> PASSAGE PROVIDED
All comes back to the saying of the prophet, Destruction is thy own, O Israel![n0017] Our Lord was the true Savior who came to enlighten every man and to be a light unto the revelation of the Gentiles and the glory of Israel; whereas Israel takes hereby occasion of ignominy. Is not this a great misfortune? And when it is said that he is set for the ruin of many, this must be understood as to the actual event, not as to the intention of the divine Majesty. As the tree of the knowledge of good and evil had no virtue to teach Adam either good or evil, though the event gave it this name, because Adam by taking the fruit experienced the evil which his disobedience caused him. The Son of God came for peace and benediction, and not for evil to men; unless some madman would dare to cast up to Our Lord his holy Word: Woe to that man through whom scandal cometh,[n0018] and would condemn him by his own law to have a millstone tied about his neck and be cast into the depths of the sea. Let us then confess that not one of us men is scandalized save by his own fault. This is what I undertake to prove by force of argument. O my God, my Savior, purify my spirit; make this your word distill sweetly into the hearts of my readers, as a sacred dew, to cool the ardour of the passions which they may have, and they shall see how true, in you, and in the Church your spouse, is that which you have said.
It was, I think, that great facility which men find for taking scandal, which made Our Lord say that scandals needs must come,[n0019] or, as S. Matthew says, Woe to the world because of scandals;[n0020] for if men take occasion of their harm from the sovereign good itself, how could there not be scandals in a world where there are so many evils?[n0021]
Now there are three sorts of scandals, and all three very evil in their nature, but unequally so. There is a scandal which our learned theologians call active. And this is a bad action which gives to another an occasion of wrongdoing, and the person who does this action is justly called scandalous. The two other sorts of scandal are called passive scandals, some of them passive scandals ab extrinseco, others ab intrinseco. For of persons who are scandalized, some are so by the bad actions of another, and receive the active scandal, letting their wills be affected by the scandal, but some are so by their own malice and, having otherwise no occasion, build and fabricate them in their own brain and scandalize themselves with a scandal which is all of their own making. He who scandalizes another fails in charity toward his neighbor, he who scandalizes himself fails in charity toward himself, and he who is scandalized by another is wanting in strength and firmness. The first is scandalous, the second scandalous and scandalized, the third scandalized only. The first scandal is called datum, given, the second acceptum, taken, the third receptum, received. The first passes the third in evil, and the second so much passes the first that it contains first and second, being active and passive both together, as the murdering and destroying oneself is a cruelty more against nature than the killing another. All these kinds of scandal abound in the world, and one sees nothing so plentiful as scandal: it is the principal trade of the devil; whence Our Lord said, Woe to the world because of scandals. But scandal taken without occasion holds the chief place by every right, [being] the most frequent, the most dangerous and the most injurious.

> PROBLEM STATEMENT
Please extend the passage on scandal, picking up after its final sentence. The material that follows is separate from the passage on scandal.

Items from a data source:
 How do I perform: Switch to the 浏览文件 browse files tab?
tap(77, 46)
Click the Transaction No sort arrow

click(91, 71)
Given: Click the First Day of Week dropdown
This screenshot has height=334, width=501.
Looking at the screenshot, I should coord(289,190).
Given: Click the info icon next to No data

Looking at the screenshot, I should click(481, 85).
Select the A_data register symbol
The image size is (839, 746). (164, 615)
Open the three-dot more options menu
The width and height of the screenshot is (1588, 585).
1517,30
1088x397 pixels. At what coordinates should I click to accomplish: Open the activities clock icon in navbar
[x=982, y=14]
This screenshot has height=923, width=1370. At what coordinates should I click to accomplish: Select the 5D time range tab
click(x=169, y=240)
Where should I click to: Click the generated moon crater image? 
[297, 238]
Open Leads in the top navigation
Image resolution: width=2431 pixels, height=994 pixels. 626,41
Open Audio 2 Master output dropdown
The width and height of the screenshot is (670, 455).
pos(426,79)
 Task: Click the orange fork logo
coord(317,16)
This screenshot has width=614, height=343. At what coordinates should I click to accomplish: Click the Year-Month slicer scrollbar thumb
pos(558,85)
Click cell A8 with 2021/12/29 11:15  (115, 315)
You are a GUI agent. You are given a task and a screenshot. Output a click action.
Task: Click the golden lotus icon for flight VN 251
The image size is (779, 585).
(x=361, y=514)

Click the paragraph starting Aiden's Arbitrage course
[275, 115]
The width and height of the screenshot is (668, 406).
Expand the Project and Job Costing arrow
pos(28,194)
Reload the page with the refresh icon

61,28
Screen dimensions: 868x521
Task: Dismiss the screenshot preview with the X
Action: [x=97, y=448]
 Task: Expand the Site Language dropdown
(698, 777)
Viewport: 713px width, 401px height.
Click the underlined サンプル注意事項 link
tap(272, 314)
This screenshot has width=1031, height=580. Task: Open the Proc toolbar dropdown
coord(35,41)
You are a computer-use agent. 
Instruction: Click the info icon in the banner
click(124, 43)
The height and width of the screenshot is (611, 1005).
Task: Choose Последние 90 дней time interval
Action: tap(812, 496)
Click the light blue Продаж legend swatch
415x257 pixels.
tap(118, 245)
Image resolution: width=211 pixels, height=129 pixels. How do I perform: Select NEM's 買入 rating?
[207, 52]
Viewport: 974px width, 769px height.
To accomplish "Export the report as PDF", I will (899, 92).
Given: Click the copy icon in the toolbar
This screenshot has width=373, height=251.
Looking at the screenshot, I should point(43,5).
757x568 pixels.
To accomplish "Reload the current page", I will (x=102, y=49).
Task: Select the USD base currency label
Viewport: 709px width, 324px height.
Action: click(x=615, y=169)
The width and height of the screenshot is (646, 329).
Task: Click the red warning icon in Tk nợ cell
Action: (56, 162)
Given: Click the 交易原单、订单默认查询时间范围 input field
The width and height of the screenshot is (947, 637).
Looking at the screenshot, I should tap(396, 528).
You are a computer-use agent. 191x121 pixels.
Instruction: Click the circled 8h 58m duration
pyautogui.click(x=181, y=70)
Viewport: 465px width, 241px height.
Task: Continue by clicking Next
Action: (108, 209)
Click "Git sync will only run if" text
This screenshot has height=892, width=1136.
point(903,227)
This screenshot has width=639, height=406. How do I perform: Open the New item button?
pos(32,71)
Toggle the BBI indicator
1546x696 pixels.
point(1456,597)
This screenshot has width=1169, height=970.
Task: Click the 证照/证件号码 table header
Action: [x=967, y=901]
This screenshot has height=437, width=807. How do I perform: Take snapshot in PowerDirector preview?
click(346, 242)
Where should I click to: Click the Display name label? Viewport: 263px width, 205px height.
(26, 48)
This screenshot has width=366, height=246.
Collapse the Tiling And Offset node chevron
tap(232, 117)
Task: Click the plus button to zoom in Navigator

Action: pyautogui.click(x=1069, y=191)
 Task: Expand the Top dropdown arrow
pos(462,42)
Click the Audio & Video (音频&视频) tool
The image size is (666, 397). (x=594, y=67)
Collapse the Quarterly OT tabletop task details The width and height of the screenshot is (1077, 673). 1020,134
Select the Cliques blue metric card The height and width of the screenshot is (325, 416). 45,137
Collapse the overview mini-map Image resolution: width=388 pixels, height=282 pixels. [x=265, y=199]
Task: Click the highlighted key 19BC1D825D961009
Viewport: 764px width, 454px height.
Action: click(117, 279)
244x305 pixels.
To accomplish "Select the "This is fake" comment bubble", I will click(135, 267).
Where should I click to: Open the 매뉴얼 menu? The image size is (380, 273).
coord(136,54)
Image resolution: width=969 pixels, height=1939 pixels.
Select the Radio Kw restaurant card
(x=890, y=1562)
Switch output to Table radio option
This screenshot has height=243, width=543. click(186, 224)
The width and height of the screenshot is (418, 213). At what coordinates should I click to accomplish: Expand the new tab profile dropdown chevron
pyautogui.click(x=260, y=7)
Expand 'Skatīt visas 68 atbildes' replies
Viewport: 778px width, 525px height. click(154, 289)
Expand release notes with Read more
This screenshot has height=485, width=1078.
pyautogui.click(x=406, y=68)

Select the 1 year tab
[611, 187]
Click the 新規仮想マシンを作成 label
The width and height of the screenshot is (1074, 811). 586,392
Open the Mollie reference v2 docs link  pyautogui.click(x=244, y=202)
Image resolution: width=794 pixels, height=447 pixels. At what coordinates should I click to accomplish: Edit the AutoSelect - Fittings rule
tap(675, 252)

> TASK RESPONSE
And it is of this alone that Our Lord is the object in souls which are given up as a prey to iniquity. But a little patience: Our Lord cannot be scandalous, for all in him is sovereignly good; nor scandalized, for he is sovereignly powerful and wise—how then can it happen that one should be scandalized in him and that he should be set for the ruin of many? It would be a horrible blasphemy to attribute our evil to his majesty. He wishes that every one should be saved and should come to the knowledge of his truth. He would have no one perish. Our destruction is from ourselves and our help from his divine goodness.[n0022] Our Lord then does not scandalize us, nor does his holy Word, but we are scandalized in him, which is the proper way of speaking in this point, as himself teaches, saying, Blessed is he that shall not be scandalised in me.[n0023] And when it is said that he has been set for the ruin of many, we must find this verified in the event, which was that many were ruined on account of him, not in the intention of the supreme goodness, which had only sent him as a light for the revelation of the Gentiles and for the glory of Israel. But if there are men who would say the contrary, they have nothing left [as I have said] but to curse their Savior with his own words: Woe to him by whom scandal cometh.
I beseech you, let us look in ourselves for the cause of our vices and sins. Our will is the only source of them. Our mother Eve indeed tried to throw the blame on the serpent and her husband to throw it on her, but the excuse was not valid. They would have done better to say the honest peccavi, as David did, whose sin was immediately forgiven.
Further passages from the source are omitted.